No momento da partida, ao passar pelo Centro, descobrem que até mesmo da descoberta dos corpos o Centro se apropria para tirar proveito: “Brevemente, abertura ao público da caverna de Platão, atracção exclusiva, única no mundo, compre já a sua entrada.” (p. 350).
No enredo, Cipriano representa a pessoa que consegue ser arrastada para fora da caverna e enxergar a realidade. Ele é o único que consegue perceber a preponderância econômica do Centro Comercial.

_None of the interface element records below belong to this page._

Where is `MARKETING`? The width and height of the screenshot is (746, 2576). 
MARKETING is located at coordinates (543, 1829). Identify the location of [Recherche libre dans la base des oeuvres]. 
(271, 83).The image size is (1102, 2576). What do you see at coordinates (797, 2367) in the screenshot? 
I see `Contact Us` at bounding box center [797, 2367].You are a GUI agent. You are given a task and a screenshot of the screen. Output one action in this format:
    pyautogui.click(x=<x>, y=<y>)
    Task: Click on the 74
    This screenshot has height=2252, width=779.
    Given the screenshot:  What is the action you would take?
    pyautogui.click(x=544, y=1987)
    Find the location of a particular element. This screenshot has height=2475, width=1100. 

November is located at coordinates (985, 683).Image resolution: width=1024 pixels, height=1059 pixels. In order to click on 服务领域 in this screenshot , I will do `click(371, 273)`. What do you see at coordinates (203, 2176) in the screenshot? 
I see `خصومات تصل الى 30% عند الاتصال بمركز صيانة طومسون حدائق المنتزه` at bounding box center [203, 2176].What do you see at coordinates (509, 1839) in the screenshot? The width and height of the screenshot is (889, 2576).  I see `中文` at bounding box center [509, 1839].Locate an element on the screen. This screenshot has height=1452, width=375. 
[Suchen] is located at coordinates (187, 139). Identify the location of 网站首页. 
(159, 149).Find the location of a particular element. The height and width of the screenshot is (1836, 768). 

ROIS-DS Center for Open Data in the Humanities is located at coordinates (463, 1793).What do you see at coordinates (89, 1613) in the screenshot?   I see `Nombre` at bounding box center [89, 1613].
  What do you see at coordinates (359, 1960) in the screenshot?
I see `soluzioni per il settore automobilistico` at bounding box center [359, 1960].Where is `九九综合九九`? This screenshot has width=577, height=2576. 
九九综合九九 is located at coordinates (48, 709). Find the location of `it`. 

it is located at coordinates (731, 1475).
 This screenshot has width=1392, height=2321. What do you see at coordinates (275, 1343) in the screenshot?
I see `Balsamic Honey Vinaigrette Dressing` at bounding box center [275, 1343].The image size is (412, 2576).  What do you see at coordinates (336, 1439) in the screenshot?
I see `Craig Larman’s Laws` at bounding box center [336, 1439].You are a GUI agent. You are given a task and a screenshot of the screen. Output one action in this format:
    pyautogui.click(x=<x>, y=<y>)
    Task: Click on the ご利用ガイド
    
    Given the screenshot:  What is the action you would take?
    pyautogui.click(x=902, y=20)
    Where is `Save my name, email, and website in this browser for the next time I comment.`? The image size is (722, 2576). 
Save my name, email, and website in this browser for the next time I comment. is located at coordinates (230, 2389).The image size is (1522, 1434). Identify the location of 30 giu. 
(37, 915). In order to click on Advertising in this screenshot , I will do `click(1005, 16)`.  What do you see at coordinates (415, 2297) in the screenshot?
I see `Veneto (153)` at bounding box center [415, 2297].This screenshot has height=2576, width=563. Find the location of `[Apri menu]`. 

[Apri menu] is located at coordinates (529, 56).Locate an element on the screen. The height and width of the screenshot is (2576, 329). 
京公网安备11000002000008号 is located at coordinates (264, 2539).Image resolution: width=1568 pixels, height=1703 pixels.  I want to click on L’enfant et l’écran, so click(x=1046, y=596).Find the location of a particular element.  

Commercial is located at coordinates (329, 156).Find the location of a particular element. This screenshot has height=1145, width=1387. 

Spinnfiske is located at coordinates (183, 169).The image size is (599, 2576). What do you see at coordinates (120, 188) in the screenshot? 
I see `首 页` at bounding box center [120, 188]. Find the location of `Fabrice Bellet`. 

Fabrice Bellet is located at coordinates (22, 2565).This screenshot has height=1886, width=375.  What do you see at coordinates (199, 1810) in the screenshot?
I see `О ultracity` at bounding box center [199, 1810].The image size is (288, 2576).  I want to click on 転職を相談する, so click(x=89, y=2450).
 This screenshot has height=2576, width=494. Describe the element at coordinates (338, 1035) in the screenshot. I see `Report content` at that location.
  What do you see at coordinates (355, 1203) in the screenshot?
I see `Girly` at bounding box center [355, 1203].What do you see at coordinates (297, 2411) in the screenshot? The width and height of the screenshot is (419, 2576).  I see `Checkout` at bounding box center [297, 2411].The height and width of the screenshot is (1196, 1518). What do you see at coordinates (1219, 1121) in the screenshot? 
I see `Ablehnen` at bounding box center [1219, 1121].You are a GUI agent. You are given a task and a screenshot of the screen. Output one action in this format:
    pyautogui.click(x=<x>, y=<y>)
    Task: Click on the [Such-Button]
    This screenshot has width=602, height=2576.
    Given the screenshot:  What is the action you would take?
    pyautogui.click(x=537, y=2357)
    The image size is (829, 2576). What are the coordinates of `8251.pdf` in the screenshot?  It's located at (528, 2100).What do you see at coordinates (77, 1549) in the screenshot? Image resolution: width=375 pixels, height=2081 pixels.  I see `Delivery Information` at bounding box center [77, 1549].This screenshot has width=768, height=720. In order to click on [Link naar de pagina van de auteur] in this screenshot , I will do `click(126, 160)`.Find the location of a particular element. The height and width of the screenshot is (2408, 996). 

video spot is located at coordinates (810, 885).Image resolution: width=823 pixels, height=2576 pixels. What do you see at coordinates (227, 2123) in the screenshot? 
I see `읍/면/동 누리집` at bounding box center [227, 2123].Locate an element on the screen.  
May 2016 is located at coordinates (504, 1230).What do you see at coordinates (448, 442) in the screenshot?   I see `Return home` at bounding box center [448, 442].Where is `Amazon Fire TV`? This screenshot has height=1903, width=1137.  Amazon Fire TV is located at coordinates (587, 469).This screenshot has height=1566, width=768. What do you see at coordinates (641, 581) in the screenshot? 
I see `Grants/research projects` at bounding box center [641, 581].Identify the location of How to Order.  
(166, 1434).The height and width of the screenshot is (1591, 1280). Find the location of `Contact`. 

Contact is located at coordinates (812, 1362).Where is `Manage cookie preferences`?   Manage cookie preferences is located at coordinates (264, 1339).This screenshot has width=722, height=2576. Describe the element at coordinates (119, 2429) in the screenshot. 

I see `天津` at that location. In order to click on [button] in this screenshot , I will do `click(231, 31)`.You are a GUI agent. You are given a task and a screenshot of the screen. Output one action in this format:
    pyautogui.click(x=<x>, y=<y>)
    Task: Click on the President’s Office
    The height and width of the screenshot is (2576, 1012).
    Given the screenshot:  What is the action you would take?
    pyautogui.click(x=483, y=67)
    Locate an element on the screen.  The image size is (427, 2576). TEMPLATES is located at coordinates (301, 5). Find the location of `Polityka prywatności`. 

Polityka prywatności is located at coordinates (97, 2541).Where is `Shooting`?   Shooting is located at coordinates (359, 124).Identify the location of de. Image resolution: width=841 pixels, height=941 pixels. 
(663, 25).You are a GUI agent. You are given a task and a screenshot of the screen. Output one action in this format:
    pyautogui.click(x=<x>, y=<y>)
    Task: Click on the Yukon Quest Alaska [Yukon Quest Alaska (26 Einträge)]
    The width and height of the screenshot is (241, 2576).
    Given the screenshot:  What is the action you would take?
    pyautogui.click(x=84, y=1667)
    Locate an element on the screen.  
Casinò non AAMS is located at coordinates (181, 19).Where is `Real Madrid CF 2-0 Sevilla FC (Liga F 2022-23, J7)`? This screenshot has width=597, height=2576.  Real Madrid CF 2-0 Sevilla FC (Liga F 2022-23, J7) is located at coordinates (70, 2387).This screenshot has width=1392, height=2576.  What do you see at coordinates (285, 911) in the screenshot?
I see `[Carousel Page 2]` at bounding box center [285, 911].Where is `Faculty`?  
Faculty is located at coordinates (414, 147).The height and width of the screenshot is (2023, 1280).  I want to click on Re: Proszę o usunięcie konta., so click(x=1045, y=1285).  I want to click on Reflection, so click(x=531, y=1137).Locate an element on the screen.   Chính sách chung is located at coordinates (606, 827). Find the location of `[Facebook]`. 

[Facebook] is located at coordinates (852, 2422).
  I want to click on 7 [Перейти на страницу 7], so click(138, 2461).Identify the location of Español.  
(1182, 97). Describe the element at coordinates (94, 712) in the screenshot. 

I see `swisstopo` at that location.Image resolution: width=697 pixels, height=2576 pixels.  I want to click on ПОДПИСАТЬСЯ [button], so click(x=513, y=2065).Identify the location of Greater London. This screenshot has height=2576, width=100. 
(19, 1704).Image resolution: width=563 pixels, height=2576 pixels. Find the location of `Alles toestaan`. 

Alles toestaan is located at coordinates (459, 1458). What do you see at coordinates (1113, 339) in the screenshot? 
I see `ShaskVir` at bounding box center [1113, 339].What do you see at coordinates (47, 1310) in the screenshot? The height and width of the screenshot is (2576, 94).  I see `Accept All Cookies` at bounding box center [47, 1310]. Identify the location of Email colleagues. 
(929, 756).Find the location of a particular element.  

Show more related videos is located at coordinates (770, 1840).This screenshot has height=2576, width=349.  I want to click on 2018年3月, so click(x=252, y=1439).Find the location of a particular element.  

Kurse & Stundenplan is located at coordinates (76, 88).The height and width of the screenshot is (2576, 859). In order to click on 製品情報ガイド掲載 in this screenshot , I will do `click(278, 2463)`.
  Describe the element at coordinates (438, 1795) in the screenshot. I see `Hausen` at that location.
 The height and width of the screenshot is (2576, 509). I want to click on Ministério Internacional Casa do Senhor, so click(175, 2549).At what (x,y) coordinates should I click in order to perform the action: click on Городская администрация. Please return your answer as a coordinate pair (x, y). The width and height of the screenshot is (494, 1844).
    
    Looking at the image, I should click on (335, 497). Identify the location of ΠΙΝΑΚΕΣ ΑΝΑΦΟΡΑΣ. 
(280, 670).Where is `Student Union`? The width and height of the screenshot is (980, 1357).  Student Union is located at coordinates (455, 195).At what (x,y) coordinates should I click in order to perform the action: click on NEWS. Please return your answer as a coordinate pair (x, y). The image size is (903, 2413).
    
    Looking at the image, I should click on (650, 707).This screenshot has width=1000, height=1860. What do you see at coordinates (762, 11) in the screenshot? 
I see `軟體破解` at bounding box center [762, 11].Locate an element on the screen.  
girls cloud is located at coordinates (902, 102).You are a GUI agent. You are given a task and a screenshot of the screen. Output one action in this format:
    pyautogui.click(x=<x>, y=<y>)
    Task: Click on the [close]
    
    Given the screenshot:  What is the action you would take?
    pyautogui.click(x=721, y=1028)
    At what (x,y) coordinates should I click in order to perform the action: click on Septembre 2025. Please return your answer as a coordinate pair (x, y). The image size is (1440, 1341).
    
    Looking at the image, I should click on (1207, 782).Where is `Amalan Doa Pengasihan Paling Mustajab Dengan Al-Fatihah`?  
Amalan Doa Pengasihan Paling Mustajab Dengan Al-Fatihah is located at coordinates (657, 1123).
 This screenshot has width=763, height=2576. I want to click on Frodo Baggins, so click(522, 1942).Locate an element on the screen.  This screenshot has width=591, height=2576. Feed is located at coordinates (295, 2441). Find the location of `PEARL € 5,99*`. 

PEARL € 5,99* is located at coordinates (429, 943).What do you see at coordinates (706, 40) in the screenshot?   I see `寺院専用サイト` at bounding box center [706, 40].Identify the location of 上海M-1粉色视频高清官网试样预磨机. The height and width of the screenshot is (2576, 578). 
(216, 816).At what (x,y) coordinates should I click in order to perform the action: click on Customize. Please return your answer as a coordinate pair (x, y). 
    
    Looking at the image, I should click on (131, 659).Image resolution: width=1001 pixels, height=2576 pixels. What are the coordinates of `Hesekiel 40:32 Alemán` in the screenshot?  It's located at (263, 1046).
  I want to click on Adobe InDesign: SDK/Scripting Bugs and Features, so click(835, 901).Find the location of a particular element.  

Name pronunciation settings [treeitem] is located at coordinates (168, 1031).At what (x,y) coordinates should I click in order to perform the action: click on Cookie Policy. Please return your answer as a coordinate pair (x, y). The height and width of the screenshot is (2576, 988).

Dessa forma, podemos compreender por que motivo Saramago intitulou sua obra com esse título. A caverna, nesse caso, é o Centro Comercial, ou um shopping, local em que não há janelas, e só se pode ver o seu interior.
O Centro exerce grande influência na vida das pessoas e pode guiar os gostos das pessoas ao que convém ou não; incitar as vontades para consumirem, é claro, no Centro; instigar a cobiça das pessoas por quererem ter mais e a qualquer custo, entre outros motivos. Tudo gira em torno do Centro, e os que são seus concorrentes sofrem por estar se rivalizando com tamanho sistema. “Para o Centro só existe um caminho, o que leva do Centro ao Centro.” (p. 233).
Ao escrever A Caverna, Saramago nos exorta a nos identificar com Cipriano Algor, o homem comum que adquire sabedoria, que se liberta, buscando meios paliativos para se sustentar no Centro, mas que não se deixa cegar por ele.
Em suma, embora o livro já tenha dez anos, trata de um tema atual: a diferença entre dois mundos distintos: o Centro Comercial, que é exigente, competitivo, e que, na realidade, representa o capitalismo em sua fase moderna; e Cipriano, oleiro, que representa o modo simples da vida, além das inovações.
Há um convite explícito ao leitor para que reflita sobre as condições da nossa sociedade, para as consequências advindas da modernização do capital e sobre a nossa atitude perante tudo isso: se temos percebido ou se estamos estáticos, cegos, sendo passivamente envolvidos pela modernização.
Para Saramago, é possível escapar dessa caverna chamada capitalismo, como fez Cipriano que não se moldou a esse Centro, tendo uma visão crítica sobre ele, que aumentou quando conheceu de fato esse Centro quando lá morou.
Referência
SARAMAGO, J. A Caverna. São Paulo: Cia. das Letras, 2000. 352 p.
Andreza Marques de Castro Leão – Pós-Doutora no Departamento de Psicologia da Educação. Faculdade de Ciências e Letras da Unesp/Araraquara/SP. Bolsista da Fapesp.